What is asked:
Copy the lines of the records below without alteration, beginning with the line that contains "1280x581 pixels. Task: Click" and ending with the line that contains "(x=77, y=640)". Include both of these lines.

Records shown:
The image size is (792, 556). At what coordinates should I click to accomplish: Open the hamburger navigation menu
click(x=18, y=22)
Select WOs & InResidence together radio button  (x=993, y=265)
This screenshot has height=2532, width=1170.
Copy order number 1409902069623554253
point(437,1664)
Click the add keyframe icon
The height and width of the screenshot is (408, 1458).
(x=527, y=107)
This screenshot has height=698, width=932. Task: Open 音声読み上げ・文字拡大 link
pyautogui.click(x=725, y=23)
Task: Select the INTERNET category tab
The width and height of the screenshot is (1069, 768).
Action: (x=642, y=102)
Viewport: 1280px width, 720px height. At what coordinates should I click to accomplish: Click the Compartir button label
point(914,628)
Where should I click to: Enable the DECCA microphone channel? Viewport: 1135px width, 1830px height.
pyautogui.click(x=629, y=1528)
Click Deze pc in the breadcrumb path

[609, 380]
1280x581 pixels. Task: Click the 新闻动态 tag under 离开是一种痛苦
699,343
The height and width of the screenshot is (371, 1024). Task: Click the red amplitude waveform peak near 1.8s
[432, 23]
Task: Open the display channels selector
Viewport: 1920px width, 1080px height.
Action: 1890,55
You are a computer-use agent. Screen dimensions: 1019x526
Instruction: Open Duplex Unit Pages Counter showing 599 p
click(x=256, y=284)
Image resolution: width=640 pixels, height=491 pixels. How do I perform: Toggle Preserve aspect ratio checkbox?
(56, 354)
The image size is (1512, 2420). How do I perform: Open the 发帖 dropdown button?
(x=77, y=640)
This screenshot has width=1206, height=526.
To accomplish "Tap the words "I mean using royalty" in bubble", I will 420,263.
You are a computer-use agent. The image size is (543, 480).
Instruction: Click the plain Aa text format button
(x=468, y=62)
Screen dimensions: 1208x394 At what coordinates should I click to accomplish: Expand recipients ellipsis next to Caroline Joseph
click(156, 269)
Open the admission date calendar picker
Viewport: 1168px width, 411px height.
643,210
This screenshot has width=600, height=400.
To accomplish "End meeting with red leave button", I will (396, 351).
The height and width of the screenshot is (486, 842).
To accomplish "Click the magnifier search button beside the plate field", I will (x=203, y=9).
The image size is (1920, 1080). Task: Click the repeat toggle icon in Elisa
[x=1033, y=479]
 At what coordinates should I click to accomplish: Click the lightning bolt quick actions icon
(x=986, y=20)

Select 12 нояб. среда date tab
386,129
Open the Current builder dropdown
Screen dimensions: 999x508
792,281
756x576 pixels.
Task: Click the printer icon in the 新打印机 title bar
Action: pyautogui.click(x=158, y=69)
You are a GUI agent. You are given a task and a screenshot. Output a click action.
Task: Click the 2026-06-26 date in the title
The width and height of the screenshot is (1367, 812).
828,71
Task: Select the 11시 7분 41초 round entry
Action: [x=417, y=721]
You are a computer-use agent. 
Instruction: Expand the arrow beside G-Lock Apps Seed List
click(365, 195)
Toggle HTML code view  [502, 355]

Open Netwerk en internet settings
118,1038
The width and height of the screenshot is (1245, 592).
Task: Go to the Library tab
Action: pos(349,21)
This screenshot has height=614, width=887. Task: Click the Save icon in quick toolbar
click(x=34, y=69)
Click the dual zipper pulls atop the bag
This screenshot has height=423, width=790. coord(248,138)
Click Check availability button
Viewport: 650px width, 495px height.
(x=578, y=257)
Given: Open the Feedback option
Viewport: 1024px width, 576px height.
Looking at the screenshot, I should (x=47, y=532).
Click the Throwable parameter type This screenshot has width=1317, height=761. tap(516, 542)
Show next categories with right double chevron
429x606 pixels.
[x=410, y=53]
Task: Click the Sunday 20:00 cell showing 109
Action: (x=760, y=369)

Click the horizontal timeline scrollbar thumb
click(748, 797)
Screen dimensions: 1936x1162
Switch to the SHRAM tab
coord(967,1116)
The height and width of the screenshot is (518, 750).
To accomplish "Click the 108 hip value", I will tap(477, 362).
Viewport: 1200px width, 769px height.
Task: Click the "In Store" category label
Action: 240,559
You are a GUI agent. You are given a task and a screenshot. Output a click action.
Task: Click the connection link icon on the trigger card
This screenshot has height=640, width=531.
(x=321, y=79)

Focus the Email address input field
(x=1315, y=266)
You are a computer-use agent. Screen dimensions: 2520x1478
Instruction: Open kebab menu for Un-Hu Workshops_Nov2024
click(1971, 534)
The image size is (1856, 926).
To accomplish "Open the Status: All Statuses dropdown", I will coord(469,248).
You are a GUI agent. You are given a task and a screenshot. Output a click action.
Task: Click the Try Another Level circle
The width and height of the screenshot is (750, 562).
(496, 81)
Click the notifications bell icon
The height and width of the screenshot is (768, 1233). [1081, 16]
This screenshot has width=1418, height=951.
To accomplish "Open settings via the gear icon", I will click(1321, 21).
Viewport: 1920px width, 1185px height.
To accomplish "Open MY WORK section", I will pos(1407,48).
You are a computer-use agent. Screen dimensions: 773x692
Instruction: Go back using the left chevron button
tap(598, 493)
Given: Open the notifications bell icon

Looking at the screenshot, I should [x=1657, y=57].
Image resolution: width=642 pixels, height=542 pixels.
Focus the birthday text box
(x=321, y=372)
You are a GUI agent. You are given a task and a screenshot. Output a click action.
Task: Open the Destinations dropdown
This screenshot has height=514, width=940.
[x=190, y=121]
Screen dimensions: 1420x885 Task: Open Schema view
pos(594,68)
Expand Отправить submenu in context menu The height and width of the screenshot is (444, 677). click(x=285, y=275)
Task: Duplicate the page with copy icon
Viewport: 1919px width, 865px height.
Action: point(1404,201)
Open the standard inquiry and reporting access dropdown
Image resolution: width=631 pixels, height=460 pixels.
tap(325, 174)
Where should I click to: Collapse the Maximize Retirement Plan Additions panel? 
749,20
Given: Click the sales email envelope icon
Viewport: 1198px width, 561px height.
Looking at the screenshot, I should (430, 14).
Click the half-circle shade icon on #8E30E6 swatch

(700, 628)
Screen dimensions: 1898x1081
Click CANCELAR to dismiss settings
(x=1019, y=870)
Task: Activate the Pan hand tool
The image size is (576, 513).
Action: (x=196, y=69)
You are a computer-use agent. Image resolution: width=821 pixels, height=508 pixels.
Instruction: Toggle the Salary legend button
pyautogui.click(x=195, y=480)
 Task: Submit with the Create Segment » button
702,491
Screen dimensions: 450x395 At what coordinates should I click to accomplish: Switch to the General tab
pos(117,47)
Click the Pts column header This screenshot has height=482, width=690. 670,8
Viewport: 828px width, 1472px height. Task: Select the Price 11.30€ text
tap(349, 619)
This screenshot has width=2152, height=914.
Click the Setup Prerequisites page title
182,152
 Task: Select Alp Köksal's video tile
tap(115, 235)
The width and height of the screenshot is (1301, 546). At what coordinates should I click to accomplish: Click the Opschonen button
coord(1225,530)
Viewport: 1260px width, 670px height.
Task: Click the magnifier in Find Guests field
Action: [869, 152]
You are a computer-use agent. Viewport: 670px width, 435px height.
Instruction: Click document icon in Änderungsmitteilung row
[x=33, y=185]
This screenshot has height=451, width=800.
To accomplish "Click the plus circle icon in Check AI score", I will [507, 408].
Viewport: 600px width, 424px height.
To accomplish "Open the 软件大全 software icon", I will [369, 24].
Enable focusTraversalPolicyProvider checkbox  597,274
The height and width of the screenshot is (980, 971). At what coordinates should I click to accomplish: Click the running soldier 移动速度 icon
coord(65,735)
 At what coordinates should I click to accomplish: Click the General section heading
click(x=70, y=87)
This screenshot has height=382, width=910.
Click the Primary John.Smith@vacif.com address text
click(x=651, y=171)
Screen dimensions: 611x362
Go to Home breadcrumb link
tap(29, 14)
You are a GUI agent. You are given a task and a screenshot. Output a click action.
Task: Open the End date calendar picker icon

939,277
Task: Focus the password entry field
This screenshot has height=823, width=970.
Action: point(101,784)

Reply to the exercise:
1280x581 pixels. Task: Click the 新闻动态 tag under 离开是一种痛苦
699,343
The height and width of the screenshot is (371, 1024). Task: Click the red amplitude waveform peak near 1.8s
[432, 23]
Task: Open the display channels selector
Viewport: 1920px width, 1080px height.
Action: 1890,55
You are a computer-use agent. Screen dimensions: 1019x526
Instruction: Open Duplex Unit Pages Counter showing 599 p
click(x=256, y=284)
Image resolution: width=640 pixels, height=491 pixels. How do I perform: Toggle Preserve aspect ratio checkbox?
(56, 354)
The image size is (1512, 2420). How do I perform: Open the 发帖 dropdown button?
(x=77, y=640)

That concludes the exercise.